(DATASET RECORDS Opens)

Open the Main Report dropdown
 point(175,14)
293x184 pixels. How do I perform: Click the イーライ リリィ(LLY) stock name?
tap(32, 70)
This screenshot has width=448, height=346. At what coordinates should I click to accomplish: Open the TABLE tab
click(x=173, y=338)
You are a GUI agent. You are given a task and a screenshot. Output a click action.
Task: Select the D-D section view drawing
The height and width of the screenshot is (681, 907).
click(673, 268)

(DATASET RECORDS Closes)
(DATASET RECORDS Opens)

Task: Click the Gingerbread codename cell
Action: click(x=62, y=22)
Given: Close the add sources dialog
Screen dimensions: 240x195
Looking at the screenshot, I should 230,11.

(DATASET RECORDS Closes)
(DATASET RECORDS Opens)

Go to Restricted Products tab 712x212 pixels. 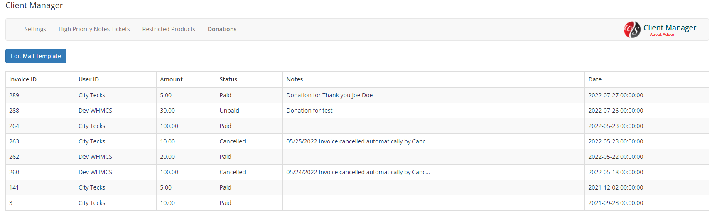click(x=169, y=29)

(DATASET RECORDS Closes)

Take exactly the lines from the one containing "293x184 pixels. How" through the one containing "You are a GUI" in the data above, and output them with nothing added.

* **RESPONSE AREA**
293x184 pixels. How do I perform: Click the イーライ リリィ(LLY) stock name?
tap(32, 70)
This screenshot has width=448, height=346. At what coordinates should I click to accomplish: Open the TABLE tab
click(x=173, y=338)
You are a GUI agent. You are given a task and a screenshot. Output a click action.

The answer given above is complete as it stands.